I- A falta de registo na Federação Portuguesa de Futebol de um contrato celebrado por um clube desportivo com um jogador de Futebol não implica a inexistência jurídica, nem a nulidade desse contrato.
II- É que o preceituado do art. 11 do DL n. 413/87, de 31 de Dezembro, deve considerar-se apenas como relativo ao domínio fiscal e, como tal, revogado pelo DL n. 442-A/88, de 30 de Novembro, que aboliu o imposto profissional.

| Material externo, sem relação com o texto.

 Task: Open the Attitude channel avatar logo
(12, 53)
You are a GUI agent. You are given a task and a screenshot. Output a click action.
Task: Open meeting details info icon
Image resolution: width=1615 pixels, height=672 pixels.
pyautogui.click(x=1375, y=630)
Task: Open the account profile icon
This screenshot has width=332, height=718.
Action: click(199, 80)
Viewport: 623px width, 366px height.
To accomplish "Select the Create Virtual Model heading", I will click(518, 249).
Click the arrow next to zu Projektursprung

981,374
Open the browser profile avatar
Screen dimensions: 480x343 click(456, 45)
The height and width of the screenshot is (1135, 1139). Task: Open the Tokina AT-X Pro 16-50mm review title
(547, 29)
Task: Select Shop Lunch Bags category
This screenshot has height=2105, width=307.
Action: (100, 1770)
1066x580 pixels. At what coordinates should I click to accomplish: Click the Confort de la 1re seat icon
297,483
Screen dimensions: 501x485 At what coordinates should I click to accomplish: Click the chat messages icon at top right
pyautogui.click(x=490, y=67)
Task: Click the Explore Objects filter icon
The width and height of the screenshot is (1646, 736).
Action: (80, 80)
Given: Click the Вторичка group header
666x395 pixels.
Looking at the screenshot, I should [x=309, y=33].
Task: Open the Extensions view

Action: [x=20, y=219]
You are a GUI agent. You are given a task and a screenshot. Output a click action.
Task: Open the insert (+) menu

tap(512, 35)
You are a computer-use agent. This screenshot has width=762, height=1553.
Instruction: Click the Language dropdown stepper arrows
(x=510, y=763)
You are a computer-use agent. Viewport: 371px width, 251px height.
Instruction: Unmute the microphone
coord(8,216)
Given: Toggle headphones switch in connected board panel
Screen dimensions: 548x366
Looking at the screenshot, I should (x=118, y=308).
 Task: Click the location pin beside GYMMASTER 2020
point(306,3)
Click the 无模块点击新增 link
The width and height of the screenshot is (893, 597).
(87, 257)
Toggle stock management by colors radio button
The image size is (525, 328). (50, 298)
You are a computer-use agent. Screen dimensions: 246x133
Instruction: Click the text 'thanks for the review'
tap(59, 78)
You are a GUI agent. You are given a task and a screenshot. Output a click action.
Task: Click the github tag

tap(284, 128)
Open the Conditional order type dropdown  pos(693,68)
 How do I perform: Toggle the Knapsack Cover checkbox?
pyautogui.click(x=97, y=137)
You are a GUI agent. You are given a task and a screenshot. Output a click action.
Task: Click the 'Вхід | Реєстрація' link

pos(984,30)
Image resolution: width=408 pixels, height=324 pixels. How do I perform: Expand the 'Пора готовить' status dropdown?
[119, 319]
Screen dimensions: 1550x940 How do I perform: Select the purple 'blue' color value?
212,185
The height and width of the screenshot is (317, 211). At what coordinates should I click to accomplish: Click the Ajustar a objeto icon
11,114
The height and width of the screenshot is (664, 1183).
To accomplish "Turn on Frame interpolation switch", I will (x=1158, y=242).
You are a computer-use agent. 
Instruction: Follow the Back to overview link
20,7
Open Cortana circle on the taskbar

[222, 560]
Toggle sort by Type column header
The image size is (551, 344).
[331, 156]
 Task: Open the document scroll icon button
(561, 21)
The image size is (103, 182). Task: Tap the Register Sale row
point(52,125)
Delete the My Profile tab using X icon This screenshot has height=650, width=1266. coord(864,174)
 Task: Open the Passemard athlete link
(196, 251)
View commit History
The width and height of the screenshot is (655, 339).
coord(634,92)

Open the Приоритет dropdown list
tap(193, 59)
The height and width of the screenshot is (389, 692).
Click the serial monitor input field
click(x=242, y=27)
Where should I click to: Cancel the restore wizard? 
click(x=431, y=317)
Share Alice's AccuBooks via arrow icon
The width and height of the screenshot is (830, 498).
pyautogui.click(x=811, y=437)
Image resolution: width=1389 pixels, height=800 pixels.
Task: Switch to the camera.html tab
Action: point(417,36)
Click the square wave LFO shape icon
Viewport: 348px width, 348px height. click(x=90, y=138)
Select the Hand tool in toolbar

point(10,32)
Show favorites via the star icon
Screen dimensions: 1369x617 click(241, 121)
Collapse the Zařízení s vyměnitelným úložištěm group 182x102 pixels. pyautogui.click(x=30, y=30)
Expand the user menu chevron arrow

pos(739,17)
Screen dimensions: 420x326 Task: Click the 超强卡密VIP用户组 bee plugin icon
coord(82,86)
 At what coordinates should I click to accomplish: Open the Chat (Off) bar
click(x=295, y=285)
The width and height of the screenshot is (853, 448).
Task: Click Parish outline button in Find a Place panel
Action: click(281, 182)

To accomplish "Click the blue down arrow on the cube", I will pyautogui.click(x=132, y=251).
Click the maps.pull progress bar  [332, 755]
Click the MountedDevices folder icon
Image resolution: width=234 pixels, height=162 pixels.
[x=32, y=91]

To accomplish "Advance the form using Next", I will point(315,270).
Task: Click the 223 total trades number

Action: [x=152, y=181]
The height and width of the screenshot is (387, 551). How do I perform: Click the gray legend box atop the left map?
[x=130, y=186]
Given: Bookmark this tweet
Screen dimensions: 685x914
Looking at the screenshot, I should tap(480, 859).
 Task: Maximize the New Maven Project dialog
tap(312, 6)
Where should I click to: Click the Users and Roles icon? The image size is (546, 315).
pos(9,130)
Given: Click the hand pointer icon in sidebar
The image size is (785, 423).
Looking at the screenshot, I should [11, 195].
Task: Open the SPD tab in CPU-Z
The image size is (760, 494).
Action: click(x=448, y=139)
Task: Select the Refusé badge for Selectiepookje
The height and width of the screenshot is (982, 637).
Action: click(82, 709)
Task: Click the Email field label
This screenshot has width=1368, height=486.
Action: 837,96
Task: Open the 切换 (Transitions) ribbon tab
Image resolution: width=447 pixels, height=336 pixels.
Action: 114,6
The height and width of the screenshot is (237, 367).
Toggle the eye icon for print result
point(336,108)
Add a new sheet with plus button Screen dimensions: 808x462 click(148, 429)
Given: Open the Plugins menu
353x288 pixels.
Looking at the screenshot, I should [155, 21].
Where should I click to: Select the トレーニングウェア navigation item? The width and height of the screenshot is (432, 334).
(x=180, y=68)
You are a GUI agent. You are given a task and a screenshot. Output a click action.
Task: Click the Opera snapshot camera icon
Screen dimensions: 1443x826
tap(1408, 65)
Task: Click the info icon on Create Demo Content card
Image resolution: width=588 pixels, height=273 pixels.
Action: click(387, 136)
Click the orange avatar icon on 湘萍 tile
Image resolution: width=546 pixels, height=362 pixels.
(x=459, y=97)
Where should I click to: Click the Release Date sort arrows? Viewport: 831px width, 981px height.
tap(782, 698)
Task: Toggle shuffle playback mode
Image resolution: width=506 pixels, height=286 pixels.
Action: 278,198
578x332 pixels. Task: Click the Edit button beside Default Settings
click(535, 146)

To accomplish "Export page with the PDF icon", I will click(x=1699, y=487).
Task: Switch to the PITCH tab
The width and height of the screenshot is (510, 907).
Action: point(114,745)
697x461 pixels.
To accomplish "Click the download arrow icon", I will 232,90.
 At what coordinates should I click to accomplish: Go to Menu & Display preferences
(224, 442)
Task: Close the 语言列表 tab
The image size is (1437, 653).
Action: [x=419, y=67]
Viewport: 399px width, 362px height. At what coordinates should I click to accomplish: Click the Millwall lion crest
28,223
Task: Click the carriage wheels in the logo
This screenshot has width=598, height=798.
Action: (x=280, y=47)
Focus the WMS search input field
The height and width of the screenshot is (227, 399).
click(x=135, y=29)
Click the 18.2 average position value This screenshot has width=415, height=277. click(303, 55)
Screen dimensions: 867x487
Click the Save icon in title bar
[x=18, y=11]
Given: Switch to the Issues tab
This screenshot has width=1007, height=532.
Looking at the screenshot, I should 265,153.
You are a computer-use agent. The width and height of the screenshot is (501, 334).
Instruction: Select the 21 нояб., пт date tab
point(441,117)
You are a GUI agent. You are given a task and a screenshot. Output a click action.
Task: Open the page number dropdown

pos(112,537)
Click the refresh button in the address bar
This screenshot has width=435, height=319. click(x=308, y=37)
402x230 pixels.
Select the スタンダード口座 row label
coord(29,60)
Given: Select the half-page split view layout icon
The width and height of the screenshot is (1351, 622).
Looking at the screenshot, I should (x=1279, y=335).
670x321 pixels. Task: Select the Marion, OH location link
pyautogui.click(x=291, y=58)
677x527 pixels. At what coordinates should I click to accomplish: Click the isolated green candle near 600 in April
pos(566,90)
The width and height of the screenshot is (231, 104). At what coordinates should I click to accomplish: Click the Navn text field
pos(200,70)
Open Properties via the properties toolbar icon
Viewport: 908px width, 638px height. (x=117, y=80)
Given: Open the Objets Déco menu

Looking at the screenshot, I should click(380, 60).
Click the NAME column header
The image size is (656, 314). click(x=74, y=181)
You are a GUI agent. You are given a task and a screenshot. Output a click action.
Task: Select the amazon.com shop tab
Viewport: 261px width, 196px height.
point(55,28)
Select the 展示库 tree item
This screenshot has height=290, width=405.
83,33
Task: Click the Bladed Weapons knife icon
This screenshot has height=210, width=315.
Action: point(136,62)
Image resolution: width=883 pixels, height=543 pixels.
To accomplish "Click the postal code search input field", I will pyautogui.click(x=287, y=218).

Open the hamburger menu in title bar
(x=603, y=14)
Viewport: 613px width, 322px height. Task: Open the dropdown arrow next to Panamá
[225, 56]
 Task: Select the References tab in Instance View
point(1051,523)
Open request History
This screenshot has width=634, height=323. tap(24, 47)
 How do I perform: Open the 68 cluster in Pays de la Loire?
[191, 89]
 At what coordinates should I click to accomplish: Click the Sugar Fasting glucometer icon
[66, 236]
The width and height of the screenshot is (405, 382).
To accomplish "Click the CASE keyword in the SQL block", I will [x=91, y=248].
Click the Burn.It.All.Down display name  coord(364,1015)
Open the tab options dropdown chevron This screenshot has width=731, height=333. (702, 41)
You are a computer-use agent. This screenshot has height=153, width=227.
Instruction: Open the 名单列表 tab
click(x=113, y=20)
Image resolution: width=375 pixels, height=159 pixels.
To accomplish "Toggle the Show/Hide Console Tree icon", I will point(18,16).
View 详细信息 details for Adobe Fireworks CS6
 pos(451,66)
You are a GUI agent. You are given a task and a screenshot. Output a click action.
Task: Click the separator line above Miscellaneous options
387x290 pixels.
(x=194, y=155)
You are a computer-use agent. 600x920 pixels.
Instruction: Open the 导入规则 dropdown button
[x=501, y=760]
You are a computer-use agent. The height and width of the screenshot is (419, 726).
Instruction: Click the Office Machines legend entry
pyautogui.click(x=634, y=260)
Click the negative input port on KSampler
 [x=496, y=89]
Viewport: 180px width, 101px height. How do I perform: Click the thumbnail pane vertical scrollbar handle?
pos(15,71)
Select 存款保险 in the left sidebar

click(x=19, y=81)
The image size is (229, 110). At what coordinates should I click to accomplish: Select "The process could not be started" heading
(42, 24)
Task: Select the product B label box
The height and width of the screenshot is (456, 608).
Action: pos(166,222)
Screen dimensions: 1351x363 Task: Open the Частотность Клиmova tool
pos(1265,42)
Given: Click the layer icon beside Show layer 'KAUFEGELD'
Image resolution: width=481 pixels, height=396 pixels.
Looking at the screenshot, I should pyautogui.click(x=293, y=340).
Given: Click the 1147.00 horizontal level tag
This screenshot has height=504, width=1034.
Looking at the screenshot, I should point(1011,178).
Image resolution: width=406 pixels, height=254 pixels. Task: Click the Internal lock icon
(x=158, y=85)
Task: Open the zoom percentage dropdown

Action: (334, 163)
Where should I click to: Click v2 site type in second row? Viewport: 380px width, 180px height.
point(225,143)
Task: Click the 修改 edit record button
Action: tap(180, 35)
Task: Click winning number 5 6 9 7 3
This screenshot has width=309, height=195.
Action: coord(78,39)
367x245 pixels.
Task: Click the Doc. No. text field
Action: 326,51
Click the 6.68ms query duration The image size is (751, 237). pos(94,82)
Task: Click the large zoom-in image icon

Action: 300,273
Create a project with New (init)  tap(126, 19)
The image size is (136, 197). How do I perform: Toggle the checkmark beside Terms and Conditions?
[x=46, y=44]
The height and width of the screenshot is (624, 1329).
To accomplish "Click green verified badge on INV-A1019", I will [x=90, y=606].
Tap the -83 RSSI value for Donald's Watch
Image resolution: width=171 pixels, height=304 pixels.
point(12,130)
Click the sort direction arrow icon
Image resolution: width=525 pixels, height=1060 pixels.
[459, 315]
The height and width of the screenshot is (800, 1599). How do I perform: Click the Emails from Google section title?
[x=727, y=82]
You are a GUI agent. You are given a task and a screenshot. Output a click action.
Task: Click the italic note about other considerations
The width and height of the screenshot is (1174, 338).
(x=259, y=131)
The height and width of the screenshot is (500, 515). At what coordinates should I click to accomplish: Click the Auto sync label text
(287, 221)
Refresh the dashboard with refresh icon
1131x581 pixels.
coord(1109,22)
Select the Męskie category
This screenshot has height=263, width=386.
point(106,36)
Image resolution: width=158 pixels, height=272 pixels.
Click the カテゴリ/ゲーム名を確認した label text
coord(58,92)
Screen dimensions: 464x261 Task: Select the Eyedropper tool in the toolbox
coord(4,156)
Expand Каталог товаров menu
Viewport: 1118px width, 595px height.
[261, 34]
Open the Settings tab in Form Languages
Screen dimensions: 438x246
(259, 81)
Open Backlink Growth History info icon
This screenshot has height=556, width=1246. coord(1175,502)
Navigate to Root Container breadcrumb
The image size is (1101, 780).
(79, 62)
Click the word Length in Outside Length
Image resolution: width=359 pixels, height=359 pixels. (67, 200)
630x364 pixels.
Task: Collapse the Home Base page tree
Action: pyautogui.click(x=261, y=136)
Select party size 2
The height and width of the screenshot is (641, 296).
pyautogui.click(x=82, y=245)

III- Tendo as partes celebrado dois contratos de trabalho entre si, referindo num deles (o contrato real) determinadas regalias a receber pelo Autor - maxime, remuneração, prémios e subsídios -, e no outro (contrato alternativo e fictício) somente uma remuneração de valor aproximado ao salário mínimo nacional, tendo o clube registado naquela FPF apenas este segundo contrato, o primeiro contrato de trabalho, no caso subscrito entre o Autor e o Seixal Futebol Clube, constante de fls. 4 dos autos, embora não registado na Federação, pode ser invocado em juízo, pois, de outro modo, sempre que à entidade patronal contratante não agradassem os resultados de um jogador, socorrer-se-ia do contrato alternativo "declarado", e para si muitíssimo menos oneroso, para, através dessa via, conseguir o fim pretendido - o despedimento do atleta - sem ter de suportar mais encargos até ao final do termo do contrato, uma vez que estes contratos alternativos, repete-se, se cingiam a salários muito baixos, aproximados do salário mínimo nacional.